Tuesday, June 14, 2011
Greece's credit rating cut again on higher risk of default
Greece's recovery plans have suffered another hammer blow after Standard & Poor's cut the country's credit rating because of "a significantly higher likelihood of one or more defaults".
The rating agency reduced the long-term rating on Greek sovereign debt from B to CCC – only four notches above default. It added that in its view the country's credit outlook was "negative".
The yield on 10-year bonds issued by Greece has soared to 16.9pc and the country's sovereign debt is now the lowest rated in the world, ranking below Ecuador, Jamaica and Grenada.
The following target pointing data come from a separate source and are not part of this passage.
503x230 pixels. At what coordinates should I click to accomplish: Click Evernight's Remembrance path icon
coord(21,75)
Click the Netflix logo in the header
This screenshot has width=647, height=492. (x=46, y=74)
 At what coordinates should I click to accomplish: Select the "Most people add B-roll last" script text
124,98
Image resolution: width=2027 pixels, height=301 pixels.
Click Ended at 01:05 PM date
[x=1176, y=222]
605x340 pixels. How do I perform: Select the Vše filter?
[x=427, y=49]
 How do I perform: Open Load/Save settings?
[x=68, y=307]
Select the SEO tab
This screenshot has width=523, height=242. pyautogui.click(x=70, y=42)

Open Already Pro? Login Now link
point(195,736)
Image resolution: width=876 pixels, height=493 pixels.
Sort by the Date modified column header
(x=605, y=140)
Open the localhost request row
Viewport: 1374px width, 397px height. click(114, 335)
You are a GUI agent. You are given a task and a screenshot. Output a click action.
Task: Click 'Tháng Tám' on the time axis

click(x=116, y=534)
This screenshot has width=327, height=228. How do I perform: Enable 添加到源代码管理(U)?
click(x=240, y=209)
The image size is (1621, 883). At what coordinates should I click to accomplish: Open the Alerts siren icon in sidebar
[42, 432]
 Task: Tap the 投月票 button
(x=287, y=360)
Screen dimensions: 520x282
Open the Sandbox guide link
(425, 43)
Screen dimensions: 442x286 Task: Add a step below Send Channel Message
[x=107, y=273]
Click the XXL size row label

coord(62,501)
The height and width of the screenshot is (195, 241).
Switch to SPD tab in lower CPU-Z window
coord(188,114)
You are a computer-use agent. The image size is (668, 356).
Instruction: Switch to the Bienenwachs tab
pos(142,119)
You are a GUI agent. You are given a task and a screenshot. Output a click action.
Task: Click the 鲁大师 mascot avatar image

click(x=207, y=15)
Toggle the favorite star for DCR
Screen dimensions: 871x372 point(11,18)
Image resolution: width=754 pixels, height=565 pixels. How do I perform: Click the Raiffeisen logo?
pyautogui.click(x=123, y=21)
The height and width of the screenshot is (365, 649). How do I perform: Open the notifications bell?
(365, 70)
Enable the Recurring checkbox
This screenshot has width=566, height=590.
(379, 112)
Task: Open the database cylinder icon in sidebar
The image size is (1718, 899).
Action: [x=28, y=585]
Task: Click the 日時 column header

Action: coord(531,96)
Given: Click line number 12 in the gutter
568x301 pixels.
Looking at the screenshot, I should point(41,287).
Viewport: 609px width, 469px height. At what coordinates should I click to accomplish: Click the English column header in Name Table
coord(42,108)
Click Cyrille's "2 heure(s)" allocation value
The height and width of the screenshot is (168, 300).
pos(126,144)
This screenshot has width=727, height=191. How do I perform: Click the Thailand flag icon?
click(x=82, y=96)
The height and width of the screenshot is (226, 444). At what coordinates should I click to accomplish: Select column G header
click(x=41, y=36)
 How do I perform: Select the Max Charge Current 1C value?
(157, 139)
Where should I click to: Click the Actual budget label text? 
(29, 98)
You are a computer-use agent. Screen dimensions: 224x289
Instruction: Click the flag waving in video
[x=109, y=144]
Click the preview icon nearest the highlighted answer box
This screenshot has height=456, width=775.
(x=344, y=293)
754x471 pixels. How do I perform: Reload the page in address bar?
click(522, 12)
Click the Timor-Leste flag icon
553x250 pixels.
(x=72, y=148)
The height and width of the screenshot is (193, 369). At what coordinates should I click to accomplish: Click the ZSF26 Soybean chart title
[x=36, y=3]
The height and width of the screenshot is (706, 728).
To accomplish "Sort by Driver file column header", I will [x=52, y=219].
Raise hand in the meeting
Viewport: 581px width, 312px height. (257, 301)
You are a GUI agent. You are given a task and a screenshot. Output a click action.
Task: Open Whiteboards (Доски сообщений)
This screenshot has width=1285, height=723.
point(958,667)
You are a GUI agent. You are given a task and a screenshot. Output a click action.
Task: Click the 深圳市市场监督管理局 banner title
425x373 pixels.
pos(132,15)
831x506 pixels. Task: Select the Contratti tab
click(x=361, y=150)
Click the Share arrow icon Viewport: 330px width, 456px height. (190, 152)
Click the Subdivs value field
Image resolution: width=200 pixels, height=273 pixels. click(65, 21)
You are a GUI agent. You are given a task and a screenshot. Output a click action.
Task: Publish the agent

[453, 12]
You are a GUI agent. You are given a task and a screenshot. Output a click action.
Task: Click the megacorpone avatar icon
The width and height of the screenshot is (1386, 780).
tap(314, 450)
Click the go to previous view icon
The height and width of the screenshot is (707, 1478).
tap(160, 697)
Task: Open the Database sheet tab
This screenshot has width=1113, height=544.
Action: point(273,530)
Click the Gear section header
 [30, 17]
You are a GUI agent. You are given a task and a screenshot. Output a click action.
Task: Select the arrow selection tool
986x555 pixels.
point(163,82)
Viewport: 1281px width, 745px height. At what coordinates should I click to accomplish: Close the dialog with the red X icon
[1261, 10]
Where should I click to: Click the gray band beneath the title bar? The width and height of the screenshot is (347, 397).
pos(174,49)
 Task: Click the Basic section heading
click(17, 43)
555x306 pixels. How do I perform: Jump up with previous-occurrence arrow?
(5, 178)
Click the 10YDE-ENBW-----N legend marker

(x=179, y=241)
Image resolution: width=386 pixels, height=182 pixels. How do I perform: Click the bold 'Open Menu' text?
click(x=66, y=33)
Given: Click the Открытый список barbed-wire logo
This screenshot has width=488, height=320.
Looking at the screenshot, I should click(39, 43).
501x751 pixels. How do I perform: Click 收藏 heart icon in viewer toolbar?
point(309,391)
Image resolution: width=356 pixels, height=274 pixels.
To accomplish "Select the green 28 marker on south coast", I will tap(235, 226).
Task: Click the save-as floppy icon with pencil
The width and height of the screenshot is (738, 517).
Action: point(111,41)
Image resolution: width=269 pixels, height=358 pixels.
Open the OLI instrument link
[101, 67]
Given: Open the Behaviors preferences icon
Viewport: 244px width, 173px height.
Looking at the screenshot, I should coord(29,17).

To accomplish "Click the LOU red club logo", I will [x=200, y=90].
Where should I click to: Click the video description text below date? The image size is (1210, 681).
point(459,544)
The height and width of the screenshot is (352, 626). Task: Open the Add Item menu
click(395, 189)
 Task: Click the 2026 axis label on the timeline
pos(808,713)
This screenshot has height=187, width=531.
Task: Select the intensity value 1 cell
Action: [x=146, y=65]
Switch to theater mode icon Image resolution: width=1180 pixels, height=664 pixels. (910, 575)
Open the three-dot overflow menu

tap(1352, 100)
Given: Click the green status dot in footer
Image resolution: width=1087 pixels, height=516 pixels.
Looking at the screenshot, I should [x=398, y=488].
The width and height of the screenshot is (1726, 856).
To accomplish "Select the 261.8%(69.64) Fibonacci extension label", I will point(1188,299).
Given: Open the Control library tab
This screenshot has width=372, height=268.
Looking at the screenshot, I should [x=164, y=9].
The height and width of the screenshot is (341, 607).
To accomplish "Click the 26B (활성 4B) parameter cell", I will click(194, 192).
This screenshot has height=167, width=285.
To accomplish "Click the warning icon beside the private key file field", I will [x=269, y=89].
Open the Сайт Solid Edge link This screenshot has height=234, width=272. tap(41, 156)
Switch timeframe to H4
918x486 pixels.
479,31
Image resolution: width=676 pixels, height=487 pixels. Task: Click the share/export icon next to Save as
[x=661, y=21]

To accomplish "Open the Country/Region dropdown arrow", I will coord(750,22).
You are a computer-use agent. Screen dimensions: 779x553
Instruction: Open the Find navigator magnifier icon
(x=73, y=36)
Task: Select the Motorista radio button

The move also impacted Portuguese and Irish bonds, which are also experiencing similar problems to the Hellenic nation.
The downgrade triggered an angry response from the Greek finance ministry which claimed Standard & Poor's decision was made on the back of "rumours and statements by representatives of the European Commission and European Central Bank".
The ministry said: "However, the decision ignores the intense consultations taking place between the same institutions and the International Monetary Fund aimed at designing a viable solution that will cover the financing needs of Greece in the coming years."
The statement added that the Greek government had shown "determined efforts" to "avoid at any costs" a default or restructuring of its debt repayments, as well as a "strong desire" to stay within the eurozone. It pointed to the tough fiscal strategy submitted to the Greek Parliament last week as evidence of its commitment to economic reforms.